Il atteignit Pelican Life alors que l’horloge de l’église sonnait onze heures. Les bureaux étaient plongés dans l’obscurité, mais il connaissait le passage étroit qui menait à la cour arrière et aux fenêtres des étages. La fenêtre de Peabody avait été condamnée par des planches clouées à la hâte, mais celle du bureau adjacent, celui du directeur adjoint, était simplement verrouillée. Un vieux réflexe de pickpocket, appris dans sa jeunesse, lui permit d’ouvrir la serrure en moins d’une minute avec un outil qu’il portait toujours sur lui.
Il se glissa à l’intérieur. L’air sentait le renfermé et le papier moisi. Le couloir était désert. Il remonta les marches jusqu’au premier étage, là où Peabody avait travaillé.
La porte du bureau de Peabody était scellée par un ruban officiel, mais les planches n’avaient pas encore été posées sur les fenêtres de ce côté-là. Graves poussa doucement. La serrure céda après quelques secondes de travail.
L’intérieur était un champ de ruines calcinées. Le bureau, les chaises, les classeurs : tout n’était que cendres et formes tordues. Le sol craquait sous ses pieds. Mais Graves n’était pas venu pour chercher des documents. Il était venu pour comprendre.
Il s’agenouilla et examina les restes du plancher. Sous le bureau, là où Peabody avait gardé son registre, le bois était moins brûlé. Quelque chose avait protégé cette zone du pire de l’incendie. Une boîte métallique, peut-être, fondue ou déformée.
Il fouilla dans les cendres, ses doigts noircissant. Il trouva quelque chose de dur, coincé contre le mur. Une plaque de fer, à moitié fondue, qui avait été fixée au sol par des vis. Une porte de cave, dissimulée sous le plancher.
Il tira. La plaque céda dans un grincement métallique. En dessous, un renfoncement sombre, à peine assez grand pour un homme. Il y descendit prudemment, trouvant une échelle de fer rouillée.
Au fond, une petite cave voûtée. Une lampe à huile, soigneusement posée sur une étagère, avec des allumettes près de la mèche. Il l’alluma.

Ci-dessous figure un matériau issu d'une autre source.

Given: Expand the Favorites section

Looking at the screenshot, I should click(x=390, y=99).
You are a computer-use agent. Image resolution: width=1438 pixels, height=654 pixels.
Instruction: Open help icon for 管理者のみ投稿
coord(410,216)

La lumière révéla un espace étroit. Contre le mur du fond, une table rudimentaire. Sur la table, un classeur en bois fermé par une serrure. Elle céda sous un crochet.
À l’intérieur, des dizaines de fiches, soigneusement classées par ordre alphabétique. Il en prit une au hasard : « Hartley, Edward — Domestique, né 1841, décédé 1887 — Bénéficiaire : Asile Sainte-Jude. »
Une autre : « Cole, Thaddeus — Comptable, né 1853, décédé 1888 — Bénéficiaire : Asile Sainte-Jude. »
Une troisième : « Ashworth, Eleanor — Héritière, née 1861, disparue 1892 — Bénéficiaire : Asile Sainte-Jude. »
Toutes les fiches portaient la même mention finale. Asile Sainte-Jude. Un orphelinat, d’après ses souvenirs. Une institution caritative fondée une vingtaine d’années plus tôt, financée par de généreux donateurs anonymes.
Il continua de feuilleter. Arrivé à la fin du dossier, il trouva une fiche à demi rédigée, la plus récente, tremblée par une main inhabituelle. Celle de Peabody, peut-être écrite dans ses derniers jours.
Le nom porté dessus n’était pas encore effacé. Graves le lut par deux fois pour être sûr.
Le nom, c’était le sien. Henry Graves.
Il remit la fiche en place, éteignit la lampe, et remonta dans les cendres du bureau. Il ne prit rien avec lui. Il savait maintenant que la liste d’attente d’Holloway n’était pas une métaphore.